Pero el libro terminó. "Sin embargo, antes de llegar al verso final ya había comprendido que no saldría jamás de ese cuarto, pues estaba previsto que la ciudad de los espejos (o los espejismo) sería arrasada por el viento y desterrada de la memoria de los hombres en el instante en que Aureliano Babilonia acabara de descifrar los pergaminos, y que todo lo escrito en ellos era irrepetible desde siempre y para siempre, porque las estirpes condenadas a cien años de soledad no tenían una segunda oportunidad sobre la tierra."

Resoplé, respiré, seguía con las palpitaciones y el dolos en el estómago. Estaba confuso, anonadado, desbordado. Me sentía como si me hubieran transmitido un gran secreto y sentía como si me hubieran revelado una maldición de todos los hombres, o al menos, a mi, en aquel momento, mi secreto: no tenemos una segunda oportunidad sobre la tierra.

Había un segundo secreto: aquel era mi libro. Aquel que nos marca.

Volví varias veces a releerlo, siempre con miedo de que no me gustara. Temor infundado, siempre me gustó, aunque nunca más volví a sentir aquella angustia.

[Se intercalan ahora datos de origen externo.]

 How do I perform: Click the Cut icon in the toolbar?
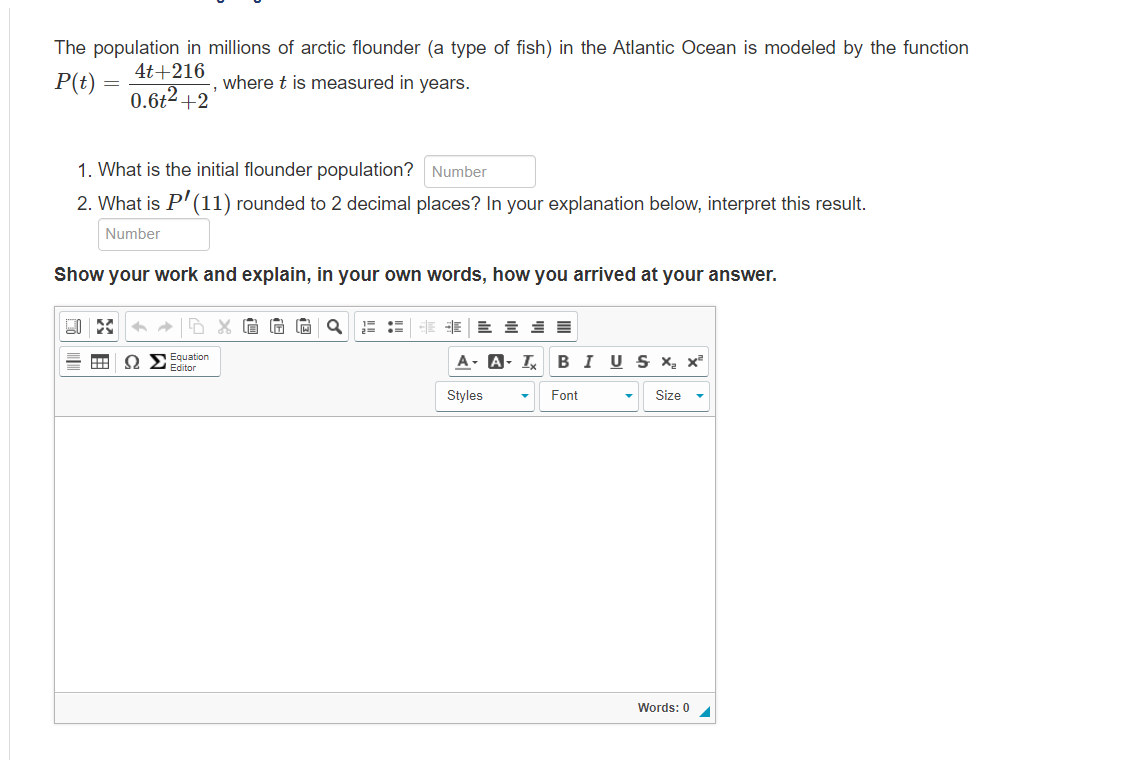224,327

Revisité muchas otras historias. No aguanté "El Otoño del Patriarca", pero leí, devoré, fascinado "El Coronel no tiene quien le escriba", "Crónica de una muerte anunciada" y algunos más.

Años más tarde me regalaron mis amigos "Vivir para contarla", el primer tomo de su autobiografía. El relato del viaje con su madre a liquidar una herencia es un resumen de "Cien años de soledad", especialmente. Para mi, esas cincuenta páginas son las mejor escritas en español en muchos años. Además, me enseñó que la vida no es cómo uno la vive, sino la que uno recuerda y cómo la recuerda para contarla.

Siempre encontraremos compañía entre tanta soledad, esa compañía está en unos libros escritos por un hombre de un pequeño pueblo colombiano.